In [1]:
import array
import gzip
import matplotlib.pyplot as plt
import random
import tensorflow as tf
from collections import defaultdict
from scipy.spatial import distance
from sklearn.manifold import TSNE

Data is available at http://cseweb.ucsd.edu/~jmcauley/pml/data/. Download and save to your own directory

In [2]:
dataDir = "/home/jmcauley/pml_data/"

Visual compatibility model

This code reads image data in a specific binary format, described here: http://jmcauley.ucsd.edu/data/amazon/links.html

In [3]:
def readImageFeatures(path):
    f = open(path, 'rb')
    while True:
        asin = f.read(10).decode('utf-8') 
        if len(asin) < 10: break
        a = array.array('f')
        a.fromfile(f, 4096)
        yield str(asin), a.tolist()
In [4]:
def parse(path):
    g = gzip.open(path, 'r')
    for l in g:
        yield eval(l)
In [5]:
X = []
asinPos = {}

for asin, f in readImageFeatures(dataDir + 'image_features_Baby.b'):
    asinPos[asin] = len(X)
    X.append(tf.constant(f, shape=[1,len(f)]))

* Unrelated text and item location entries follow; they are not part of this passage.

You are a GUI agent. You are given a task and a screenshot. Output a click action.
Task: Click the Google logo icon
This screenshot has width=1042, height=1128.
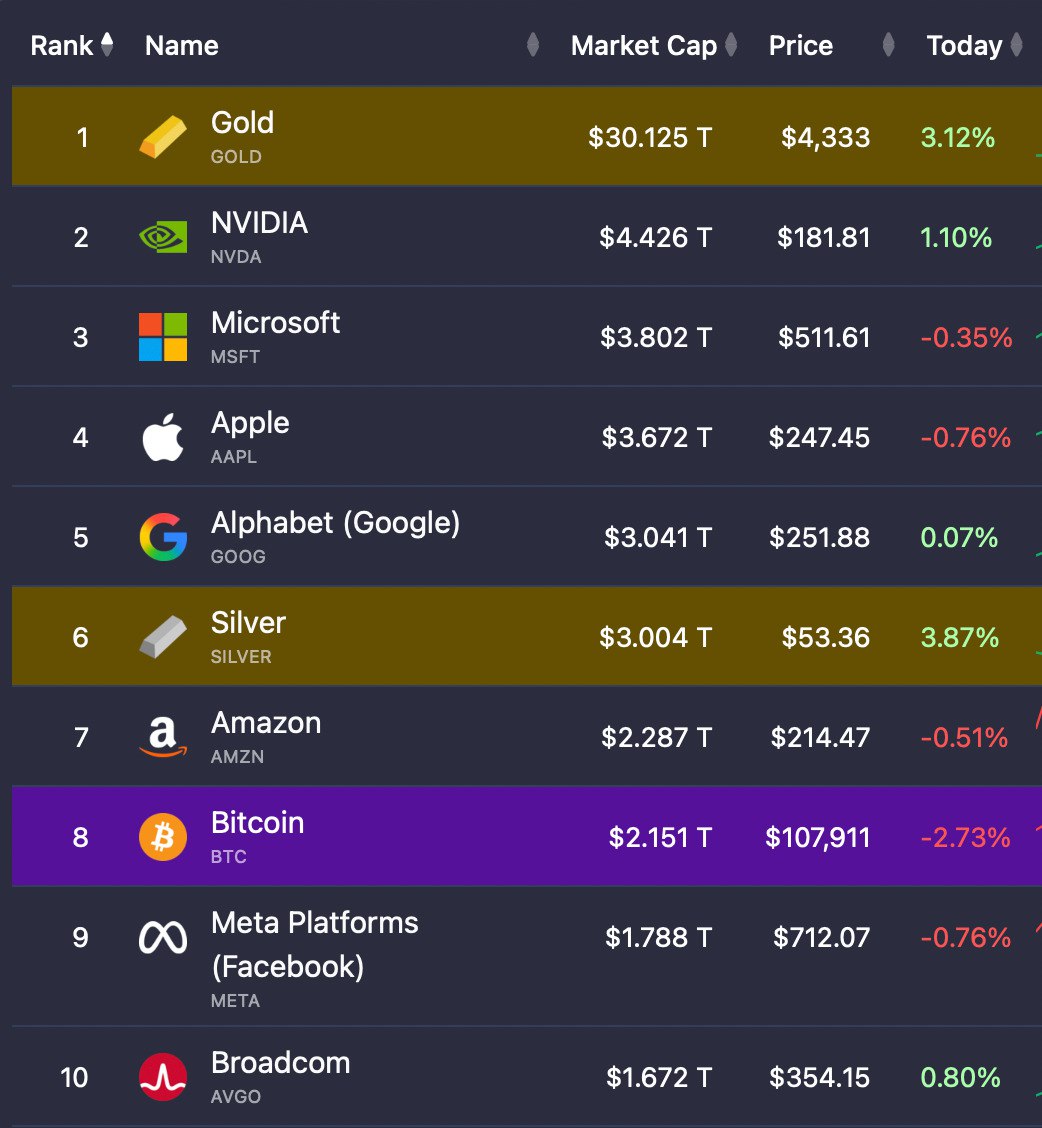coord(162,537)
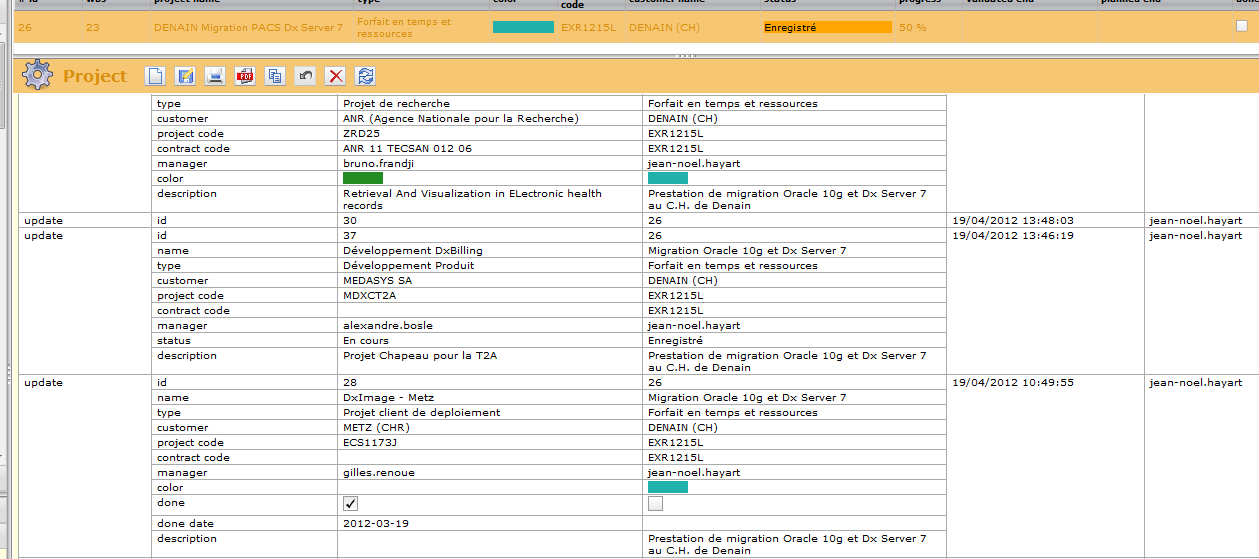Click the splitter handle between list and detail
Viewport: 1259px width, 559px height.
[x=686, y=56]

Extract metadata describing ground-truth compatibility relationships among items

In [6]:
compat = []
asinList = list(asinPos.keys())
for l in parse(dataDir + 'meta_Baby.json.gz'):
    a1 = l['asin']
    if 'related' in l and 'also_bought' in l['related']:
        for a2 in l['related']['also_bought']:
            if a1 in asinPos and a2 in asinPos:
                compat.append((asinPos[a1],asinPos[a2],1))
                compat.append((random.randint(0, len(X)-1),random.randint(0, len(X)-1), 0))

Number of compatible pairs

In [7]:
len(compat)
Out[7]:
1698622
In [8]:
featDim = X[0].shape[1] # Image feature dimensionality
styleDim = 5 # Dimensionality of compressed (projected) representations
In [9]:
featDim
Out[9]:
4096

Define the compatibility model

In [10]:
optimizer = tf.keras.optimizers.Adam(0.00001)
In [11]:
class CompatibilityModel(tf.keras.Model):
    def __init__(self, featDim, styleDim):
        super(CompatibilityModel, self).__init__()
        self.E1 = tf.Variable(tf.random.normal([featDim,styleDim],stddev=0.001))
        self.E2 = tf.Variable(tf.random.normal([featDim,styleDim],stddev=0.001))
        self.c = tf.Variable(0.0)
        
    def predict(self, x1, x2):
        s1 = tf.matmul(x1, self.E1)
        s2 = tf.matmul(x2, self.E2)
        return tf.math.sigmoid(self.c - tf.reduce_sum(tf.math.squared_difference(s1,s2)))

    def call(self, x1, x2, y):
        return -tf.math.log(self.predict(x1,x2)*(2*y - 1) - y + 1)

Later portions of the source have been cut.